[SUPPLIED RECORDS — start]
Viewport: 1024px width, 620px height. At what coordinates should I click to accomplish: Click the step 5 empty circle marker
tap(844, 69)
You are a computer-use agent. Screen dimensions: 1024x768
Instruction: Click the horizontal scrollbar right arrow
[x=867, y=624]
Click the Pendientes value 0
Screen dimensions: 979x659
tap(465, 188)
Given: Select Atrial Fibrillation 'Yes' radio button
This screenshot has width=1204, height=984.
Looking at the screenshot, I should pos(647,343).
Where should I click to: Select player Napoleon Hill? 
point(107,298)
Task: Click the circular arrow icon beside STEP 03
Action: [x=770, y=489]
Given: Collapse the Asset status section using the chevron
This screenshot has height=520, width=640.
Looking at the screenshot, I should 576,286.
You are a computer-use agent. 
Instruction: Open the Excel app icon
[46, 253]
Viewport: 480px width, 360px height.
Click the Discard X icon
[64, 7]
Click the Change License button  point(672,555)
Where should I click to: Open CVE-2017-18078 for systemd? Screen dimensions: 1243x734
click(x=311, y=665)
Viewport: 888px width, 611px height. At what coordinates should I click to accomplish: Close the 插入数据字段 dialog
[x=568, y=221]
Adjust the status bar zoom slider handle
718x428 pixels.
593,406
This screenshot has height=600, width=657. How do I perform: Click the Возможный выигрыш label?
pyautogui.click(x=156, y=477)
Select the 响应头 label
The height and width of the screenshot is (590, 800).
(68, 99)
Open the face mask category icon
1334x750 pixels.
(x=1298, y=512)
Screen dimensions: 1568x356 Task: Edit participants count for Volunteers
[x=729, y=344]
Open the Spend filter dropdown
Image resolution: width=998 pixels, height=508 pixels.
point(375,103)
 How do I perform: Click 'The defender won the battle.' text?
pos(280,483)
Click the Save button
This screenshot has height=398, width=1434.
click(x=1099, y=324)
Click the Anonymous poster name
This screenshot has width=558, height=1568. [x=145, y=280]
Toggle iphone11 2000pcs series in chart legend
[SUPPLIED RECORDS — finish]
▶ [PROBLEM]: Line by line, reproduce the data above exactly.

▶ [EXERCISE SOLUTION]:
Viewport: 1024px width, 620px height. At what coordinates should I click to accomplish: Click the step 5 empty circle marker
tap(844, 69)
You are a computer-use agent. Screen dimensions: 1024x768
Instruction: Click the horizontal scrollbar right arrow
[x=867, y=624]
Click the Pendientes value 0
Screen dimensions: 979x659
tap(465, 188)
Given: Select Atrial Fibrillation 'Yes' radio button
This screenshot has width=1204, height=984.
Looking at the screenshot, I should pos(647,343).
Where should I click to: Select player Napoleon Hill? 
point(107,298)
Task: Click the circular arrow icon beside STEP 03
Action: [x=770, y=489]
Given: Collapse the Asset status section using the chevron
This screenshot has height=520, width=640.
Looking at the screenshot, I should 576,286.
You are a computer-use agent. 
Instruction: Open the Excel app icon
[46, 253]
Viewport: 480px width, 360px height.
Click the Discard X icon
[64, 7]
Click the Change License button  point(672,555)
Where should I click to: Open CVE-2017-18078 for systemd? Screen dimensions: 1243x734
click(x=311, y=665)
Viewport: 888px width, 611px height. At what coordinates should I click to accomplish: Close the 插入数据字段 dialog
[x=568, y=221]
Adjust the status bar zoom slider handle
718x428 pixels.
593,406
This screenshot has height=600, width=657. How do I perform: Click the Возможный выигрыш label?
pyautogui.click(x=156, y=477)
Select the 响应头 label
The height and width of the screenshot is (590, 800).
(68, 99)
Open the face mask category icon
1334x750 pixels.
(x=1298, y=512)
Screen dimensions: 1568x356 Task: Edit participants count for Volunteers
[x=729, y=344]
Open the Spend filter dropdown
Image resolution: width=998 pixels, height=508 pixels.
point(375,103)
 How do I perform: Click 'The defender won the battle.' text?
pos(280,483)
Click the Save button
This screenshot has height=398, width=1434.
click(x=1099, y=324)
Click the Anonymous poster name
This screenshot has width=558, height=1568. [x=145, y=280]
Toggle iphone11 2000pcs series in chart legend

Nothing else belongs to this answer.